| .. Licensed to the Apache Software Foundation (ASF) under one |
| .. or more contributor license agreements. See the NOTICE file |
| .. distributed with this work for additional information |
| .. regarding copyright ownership. The ASF licenses this file |
| .. to you under the Apache License, Version 2.0 (the |
| .. "License"); you may not use this file except in compliance |
| .. with the License.

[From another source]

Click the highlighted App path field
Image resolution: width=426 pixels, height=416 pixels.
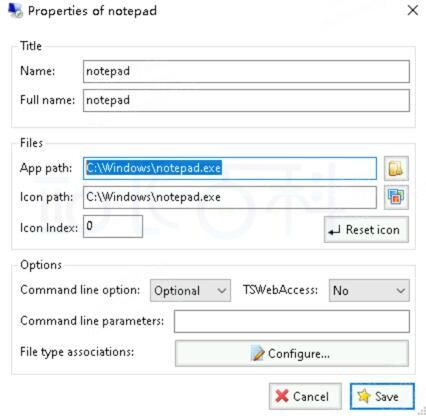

You may obtain a copy of the License at |
| |
| .. http://www.apache.org/licenses/LICENSE-2.0 |
| |
| .. Unless required by applicable law or agreed to in writing, |
| .. software distributed under the License is distributed on an |
| .. "AS IS" BASIS, WITHOUT WARRANTIES OR CONDITIONS OF ANY |
| .. KIND, either express or implied. See the License for the |
| .. specific language governing permissions and limitations |
| .. under the License. |
| |
| .. default-domain:: cpp |
| .. highlight:: cpp |
| |
| ===================== |
| Arrow Skyhook example |
| ===================== |
| |
| The file ``cpp/examples/arrow/dataset_skyhook_scan_example.cc`` |
| located inside the source tree contains an example of using Skyhook to |
| offload filters and projections to a Ceph cluster. |
| |
| Instructions |
| ============ |
| |
| .. note:: |
| The instructions below are for Ubuntu 20.04 or above. |
| |
| 1. Install Ceph and Skyhook dependencies. |
| |
| .. code-block:: bash |
| |
| apt update |
| apt install -y cmake \ |
| libradospp-dev \ |
| rados-objclass-dev \ |
| ceph \ |
| ceph-common \ |
| ceph-osd \ |
| ceph-mon \ |
| ceph-mgr \ |
| ceph-mds \ |
| rbd-mirror \ |
| ceph-fuse \ |
| rapidjson-dev \ |
| libboost-all-dev \ |
| python3-pip |
| |
| 2. Build and install Skyhook. |
| |
| .. code-block:: bash |
| |
| git clone https://github.com/apache/arrow |
| cd arrow/ |
| mkdir -p cpp/release |
| cd cpp/release |
| cmake -DARROW_SKYHOOK=ON \ |
| -DARROW_PARQUET=ON \ |
| -DARROW_WITH_SNAPPY=ON \ |
| -DARROW_BUILD_EXAMPLES=ON \ |
| -DARROW_DATASET=ON \ |
| -DARROW_CSV=ON \ |
| -DARROW_WITH_LZ4=ON \ |
| .. |
| |
| make -j install |
| cp release/libcls_skyhook.so /usr/lib/x86_64-linux-gnu/rados-classes/ |
| |
| 3. Deploy a Ceph cluster with a single in-memory OSD using `this <https://github.com/uccross/skyhookdm/blob/master/scripts/micro-osd.sh>`_ script. |
| |
| .. code-block:: bash |
| |
| ./micro-osd.sh /tmp/skyhook |
| |
| 4. Generate the example dataset. |
| |
| .. code-block:: bash |
| |
| pip install pandas pyarrow |
| python3 ../../ci/scripts/generate_dataset.py |
| cp -r nyc /mnt/cephfs/ |
| |
| 5. Execute the example. |
| |
| .. code-block:: bash |
| |
| LD_LIBRARY_PATH=/usr/local/lib release/dataset-skyhook-scan-example file:///mnt/cephfs/nyc |